- **What is required**
Revise the records below by replacing every instance of "Find the location of" with "Locate" and leaving everything else as it is.

- **Data for this exercise**
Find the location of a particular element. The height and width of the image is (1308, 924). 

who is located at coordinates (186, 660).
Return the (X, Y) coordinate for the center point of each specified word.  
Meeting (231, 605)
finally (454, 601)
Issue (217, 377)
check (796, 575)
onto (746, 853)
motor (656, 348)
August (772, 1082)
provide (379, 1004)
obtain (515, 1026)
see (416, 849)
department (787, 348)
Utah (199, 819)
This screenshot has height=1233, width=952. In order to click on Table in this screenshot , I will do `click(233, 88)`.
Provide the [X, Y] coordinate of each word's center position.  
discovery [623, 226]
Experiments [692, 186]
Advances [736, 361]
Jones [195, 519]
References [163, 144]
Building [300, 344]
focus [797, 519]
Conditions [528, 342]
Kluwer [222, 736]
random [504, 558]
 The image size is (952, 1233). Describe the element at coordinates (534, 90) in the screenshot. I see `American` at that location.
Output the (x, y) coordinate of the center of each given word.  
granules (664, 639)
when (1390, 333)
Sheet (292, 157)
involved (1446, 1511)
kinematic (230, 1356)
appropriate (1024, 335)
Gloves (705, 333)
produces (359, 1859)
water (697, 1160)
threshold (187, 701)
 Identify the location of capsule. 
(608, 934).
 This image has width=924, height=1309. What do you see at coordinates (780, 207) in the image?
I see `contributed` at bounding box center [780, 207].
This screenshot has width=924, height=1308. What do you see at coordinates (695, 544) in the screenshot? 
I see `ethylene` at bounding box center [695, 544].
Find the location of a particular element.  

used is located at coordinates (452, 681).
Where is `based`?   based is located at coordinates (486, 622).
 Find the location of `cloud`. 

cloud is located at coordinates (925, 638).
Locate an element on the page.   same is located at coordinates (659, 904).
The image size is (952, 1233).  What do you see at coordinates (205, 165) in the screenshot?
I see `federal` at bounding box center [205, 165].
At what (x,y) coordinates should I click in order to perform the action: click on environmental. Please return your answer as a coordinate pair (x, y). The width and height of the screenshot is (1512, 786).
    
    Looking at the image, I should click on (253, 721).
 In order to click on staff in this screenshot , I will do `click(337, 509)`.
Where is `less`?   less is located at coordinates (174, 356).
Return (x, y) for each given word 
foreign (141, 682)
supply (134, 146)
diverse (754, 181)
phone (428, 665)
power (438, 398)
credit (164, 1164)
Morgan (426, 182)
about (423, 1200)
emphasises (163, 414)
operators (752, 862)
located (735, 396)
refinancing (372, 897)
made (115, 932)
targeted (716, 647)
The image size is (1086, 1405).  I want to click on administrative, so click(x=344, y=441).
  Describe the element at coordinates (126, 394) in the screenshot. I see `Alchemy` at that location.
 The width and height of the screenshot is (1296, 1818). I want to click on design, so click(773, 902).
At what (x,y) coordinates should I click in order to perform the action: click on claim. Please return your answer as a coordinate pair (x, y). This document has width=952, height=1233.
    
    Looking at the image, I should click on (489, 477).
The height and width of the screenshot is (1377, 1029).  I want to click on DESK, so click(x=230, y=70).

- **Exercise output**
Locate a particular element. The height and width of the image is (1308, 924). 

who is located at coordinates (186, 660).
Return the (X, Y) coordinate for the center point of each specified word.  
Meeting (231, 605)
finally (454, 601)
Issue (217, 377)
check (796, 575)
onto (746, 853)
motor (656, 348)
August (772, 1082)
provide (379, 1004)
obtain (515, 1026)
see (416, 849)
department (787, 348)
Utah (199, 819)
This screenshot has height=1233, width=952. In order to click on Table in this screenshot , I will do `click(233, 88)`.
Provide the [X, Y] coordinate of each word's center position.  
discovery [623, 226]
Experiments [692, 186]
Advances [736, 361]
Jones [195, 519]
References [163, 144]
Building [300, 344]
focus [797, 519]
Conditions [528, 342]
Kluwer [222, 736]
random [504, 558]
 The image size is (952, 1233). Describe the element at coordinates (534, 90) in the screenshot. I see `American` at that location.
Output the (x, y) coordinate of the center of each given word.  
granules (664, 639)
when (1390, 333)
Sheet (292, 157)
involved (1446, 1511)
kinematic (230, 1356)
appropriate (1024, 335)
Gloves (705, 333)
produces (359, 1859)
water (697, 1160)
threshold (187, 701)
 Identify the location of capsule. 
(608, 934).
 This image has width=924, height=1309. What do you see at coordinates (780, 207) in the image?
I see `contributed` at bounding box center [780, 207].
This screenshot has width=924, height=1308. What do you see at coordinates (695, 544) in the screenshot? 
I see `ethylene` at bounding box center [695, 544].
Locate a particular element.  

used is located at coordinates (452, 681).
Where is `based`?   based is located at coordinates (486, 622).
 Locate `cloud`. 

cloud is located at coordinates (925, 638).
Locate an element on the page.   same is located at coordinates (659, 904).
The image size is (952, 1233).  What do you see at coordinates (205, 165) in the screenshot?
I see `federal` at bounding box center [205, 165].
At what (x,y) coordinates should I click in order to perform the action: click on environmental. Please return your answer as a coordinate pair (x, y). The width and height of the screenshot is (1512, 786).
    
    Looking at the image, I should click on (253, 721).
 In order to click on staff in this screenshot , I will do `click(337, 509)`.
Where is `less`?   less is located at coordinates (174, 356).
Return (x, y) for each given word 
foreign (141, 682)
supply (134, 146)
diverse (754, 181)
phone (428, 665)
power (438, 398)
credit (164, 1164)
Morgan (426, 182)
about (423, 1200)
emphasises (163, 414)
operators (752, 862)
located (735, 396)
refinancing (372, 897)
made (115, 932)
targeted (716, 647)
The image size is (1086, 1405).  I want to click on administrative, so click(x=344, y=441).
  Describe the element at coordinates (126, 394) in the screenshot. I see `Alchemy` at that location.
 The width and height of the screenshot is (1296, 1818). I want to click on design, so click(773, 902).
At what (x,y) coordinates should I click in order to perform the action: click on claim. Please return your answer as a coordinate pair (x, y). This document has width=952, height=1233.
    
    Looking at the image, I should click on (489, 477).
The height and width of the screenshot is (1377, 1029).  I want to click on DESK, so click(x=230, y=70).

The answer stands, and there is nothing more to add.